* [Work task]: Using the records below, locate all lines containing "computer" and return them.

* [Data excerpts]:
● ● ●

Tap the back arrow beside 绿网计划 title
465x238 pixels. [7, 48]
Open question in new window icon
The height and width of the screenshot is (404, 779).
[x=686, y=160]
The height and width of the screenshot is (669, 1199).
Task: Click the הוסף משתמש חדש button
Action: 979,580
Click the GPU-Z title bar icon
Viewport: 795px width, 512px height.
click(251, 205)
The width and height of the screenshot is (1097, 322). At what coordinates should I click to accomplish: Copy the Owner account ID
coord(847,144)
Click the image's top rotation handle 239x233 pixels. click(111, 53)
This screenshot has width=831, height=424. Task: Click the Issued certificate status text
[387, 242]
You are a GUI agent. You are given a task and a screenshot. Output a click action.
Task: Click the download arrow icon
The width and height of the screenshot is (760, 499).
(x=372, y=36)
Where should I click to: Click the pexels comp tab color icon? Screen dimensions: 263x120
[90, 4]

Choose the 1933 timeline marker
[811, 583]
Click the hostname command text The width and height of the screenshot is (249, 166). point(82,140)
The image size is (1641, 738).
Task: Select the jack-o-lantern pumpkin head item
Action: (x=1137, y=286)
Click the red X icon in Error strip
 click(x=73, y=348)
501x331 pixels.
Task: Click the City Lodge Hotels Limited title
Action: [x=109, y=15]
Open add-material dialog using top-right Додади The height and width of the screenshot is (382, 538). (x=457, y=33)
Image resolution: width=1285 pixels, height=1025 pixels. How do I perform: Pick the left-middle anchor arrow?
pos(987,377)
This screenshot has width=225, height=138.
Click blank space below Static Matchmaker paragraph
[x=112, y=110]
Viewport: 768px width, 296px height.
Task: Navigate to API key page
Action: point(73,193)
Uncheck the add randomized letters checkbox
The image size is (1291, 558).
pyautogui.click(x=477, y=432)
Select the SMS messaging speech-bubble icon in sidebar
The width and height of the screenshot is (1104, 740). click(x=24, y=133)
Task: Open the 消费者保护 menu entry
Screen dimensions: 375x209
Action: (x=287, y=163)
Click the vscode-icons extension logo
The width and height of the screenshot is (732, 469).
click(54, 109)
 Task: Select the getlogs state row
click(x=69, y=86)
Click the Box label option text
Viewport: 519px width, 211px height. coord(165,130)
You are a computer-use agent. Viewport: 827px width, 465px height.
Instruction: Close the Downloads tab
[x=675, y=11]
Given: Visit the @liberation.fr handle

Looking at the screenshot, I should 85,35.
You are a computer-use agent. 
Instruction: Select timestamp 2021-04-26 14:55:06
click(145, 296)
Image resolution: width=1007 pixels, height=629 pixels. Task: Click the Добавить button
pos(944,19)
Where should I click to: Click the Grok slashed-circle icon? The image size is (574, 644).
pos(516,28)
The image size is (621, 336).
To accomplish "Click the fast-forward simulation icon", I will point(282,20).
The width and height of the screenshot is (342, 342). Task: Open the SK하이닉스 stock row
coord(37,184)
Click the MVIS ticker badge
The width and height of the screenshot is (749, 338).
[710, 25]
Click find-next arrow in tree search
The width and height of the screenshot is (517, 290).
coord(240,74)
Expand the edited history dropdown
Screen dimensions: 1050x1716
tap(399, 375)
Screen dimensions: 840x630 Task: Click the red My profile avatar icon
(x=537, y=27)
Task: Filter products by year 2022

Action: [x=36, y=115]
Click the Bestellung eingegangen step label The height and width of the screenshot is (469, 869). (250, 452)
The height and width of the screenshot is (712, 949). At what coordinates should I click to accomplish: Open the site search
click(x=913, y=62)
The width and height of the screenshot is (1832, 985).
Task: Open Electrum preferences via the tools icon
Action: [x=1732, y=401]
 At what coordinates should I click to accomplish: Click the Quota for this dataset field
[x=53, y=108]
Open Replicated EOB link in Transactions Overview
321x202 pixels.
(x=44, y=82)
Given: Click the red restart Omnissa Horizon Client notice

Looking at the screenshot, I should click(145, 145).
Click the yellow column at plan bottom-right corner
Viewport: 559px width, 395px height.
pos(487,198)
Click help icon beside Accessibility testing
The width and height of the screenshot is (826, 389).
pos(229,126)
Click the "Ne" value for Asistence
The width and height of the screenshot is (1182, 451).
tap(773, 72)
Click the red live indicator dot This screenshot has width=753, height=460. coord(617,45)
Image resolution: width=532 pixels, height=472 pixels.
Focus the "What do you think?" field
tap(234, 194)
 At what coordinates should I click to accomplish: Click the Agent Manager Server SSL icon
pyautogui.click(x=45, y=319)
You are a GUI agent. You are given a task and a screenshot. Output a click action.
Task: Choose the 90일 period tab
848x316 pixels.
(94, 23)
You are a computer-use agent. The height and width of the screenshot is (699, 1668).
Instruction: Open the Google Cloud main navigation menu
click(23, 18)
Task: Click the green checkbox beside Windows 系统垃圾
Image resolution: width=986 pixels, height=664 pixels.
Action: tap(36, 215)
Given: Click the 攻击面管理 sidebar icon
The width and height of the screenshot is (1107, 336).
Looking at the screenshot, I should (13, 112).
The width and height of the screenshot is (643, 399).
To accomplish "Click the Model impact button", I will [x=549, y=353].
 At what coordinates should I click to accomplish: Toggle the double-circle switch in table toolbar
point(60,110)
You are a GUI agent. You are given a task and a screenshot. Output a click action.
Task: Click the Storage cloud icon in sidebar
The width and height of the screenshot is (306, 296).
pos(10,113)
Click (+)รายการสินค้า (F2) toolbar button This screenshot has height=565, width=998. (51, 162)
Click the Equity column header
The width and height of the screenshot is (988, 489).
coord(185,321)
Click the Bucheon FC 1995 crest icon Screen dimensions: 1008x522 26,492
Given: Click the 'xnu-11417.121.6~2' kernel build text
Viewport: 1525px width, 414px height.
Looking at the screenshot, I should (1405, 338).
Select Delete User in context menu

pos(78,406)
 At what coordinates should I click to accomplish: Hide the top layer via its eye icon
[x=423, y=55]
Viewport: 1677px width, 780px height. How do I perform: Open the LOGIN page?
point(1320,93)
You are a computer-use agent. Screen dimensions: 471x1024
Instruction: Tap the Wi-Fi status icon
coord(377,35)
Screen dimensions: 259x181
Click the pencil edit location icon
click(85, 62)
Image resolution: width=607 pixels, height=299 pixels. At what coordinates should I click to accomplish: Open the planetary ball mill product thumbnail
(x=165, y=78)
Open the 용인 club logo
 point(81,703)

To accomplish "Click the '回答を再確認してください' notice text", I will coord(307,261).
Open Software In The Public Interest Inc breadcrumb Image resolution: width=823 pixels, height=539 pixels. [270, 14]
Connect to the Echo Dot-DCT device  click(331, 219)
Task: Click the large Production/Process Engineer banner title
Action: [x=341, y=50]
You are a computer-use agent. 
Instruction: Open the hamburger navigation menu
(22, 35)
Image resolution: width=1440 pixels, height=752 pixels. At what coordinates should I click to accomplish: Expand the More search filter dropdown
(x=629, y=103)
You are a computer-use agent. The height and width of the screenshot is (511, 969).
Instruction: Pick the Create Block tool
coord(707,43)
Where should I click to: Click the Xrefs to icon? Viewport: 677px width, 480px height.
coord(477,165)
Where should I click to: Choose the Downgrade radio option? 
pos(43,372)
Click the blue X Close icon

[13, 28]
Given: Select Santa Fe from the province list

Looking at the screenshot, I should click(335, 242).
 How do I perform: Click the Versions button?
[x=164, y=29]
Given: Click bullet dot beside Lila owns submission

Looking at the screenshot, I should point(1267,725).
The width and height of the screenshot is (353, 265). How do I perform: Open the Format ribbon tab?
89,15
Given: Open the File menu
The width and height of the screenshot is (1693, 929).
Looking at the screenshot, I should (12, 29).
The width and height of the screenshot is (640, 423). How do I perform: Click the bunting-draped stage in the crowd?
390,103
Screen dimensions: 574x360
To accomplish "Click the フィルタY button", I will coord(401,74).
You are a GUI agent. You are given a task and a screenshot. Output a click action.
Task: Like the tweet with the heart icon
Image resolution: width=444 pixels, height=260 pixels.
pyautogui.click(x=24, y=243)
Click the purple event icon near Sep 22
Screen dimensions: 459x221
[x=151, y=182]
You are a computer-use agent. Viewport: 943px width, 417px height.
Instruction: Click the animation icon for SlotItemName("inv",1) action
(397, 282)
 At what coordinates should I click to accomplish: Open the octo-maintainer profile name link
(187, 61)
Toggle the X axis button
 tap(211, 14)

● ● ●

* [The answer]:
You are a computer-use agent. Viewport: 827px width, 465px height.
You are a computer-use agent. 
You are a computer-use agent. The height and width of the screenshot is (699, 1668).
You are a computer-use agent. Screen dimensions: 471x1024
You are a computer-use agent. 
You are a computer-use agent. The height and width of the screenshot is (511, 969).
You are a computer-use agent. Viewport: 943px width, 417px height.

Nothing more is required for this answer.